Badgers are a nocturnal species that live in large family groups underground in structures called setts. Setts are usually located within woodlands or hedgerows and usually on a slope in ‘diggable’ soil. These setts can be: Main, Annex, Subsidiary or Outlying setts, with main setts being used all year round, with fresh mounds of soil at their entrances and well worn paths leading to them. A single territory may range in size from 30 to 150ha or more, and contain anywhere from 2 to 23 individuals.
Badgers and the Law:
Due to past persecution, badgers are now protected in the UK under the Protection of Badgers Act 1992 (as amended), making it illegal to:
Take, injure or kill a badger.
Cruelly ill treat a badger.
Interfere with a badger sett.
Mark or ring a badger.
Sell or possess a live badger.
It is important to know whether badgers are using your site, as this piece of legislation can put certain constraints on development if not dealt with at a very early stage. The aim of a badger survey is to determine whether your site is being used by badgers and if so how. This is important as badger commuting routes and foraging habitat must be considered as well as the badger sett. Removing foraging habitat through development can result in badgers starving and so appropriate mitigation must be considered carefully.

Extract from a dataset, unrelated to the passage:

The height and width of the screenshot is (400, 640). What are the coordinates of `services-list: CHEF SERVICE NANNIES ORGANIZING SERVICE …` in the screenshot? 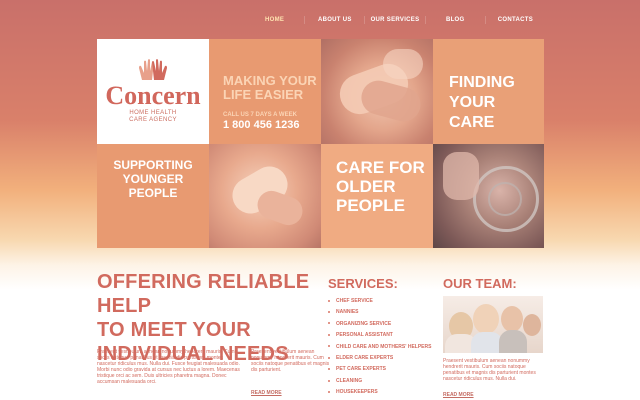 It's located at (380, 348).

Badger surveys can be undertaken all year round, however signs of badger activity are most easily seen between February and April, and again in October. The survey will involve looking for signs of badger activity within and up to a 1 km radius around the site. Badger signs include; the entrances to badger setts, footprints, latrines, hairs, runs and foraging signs. Should evidence be found to suggest badgers are using the site, recommendations will be made on how best to proceed with development.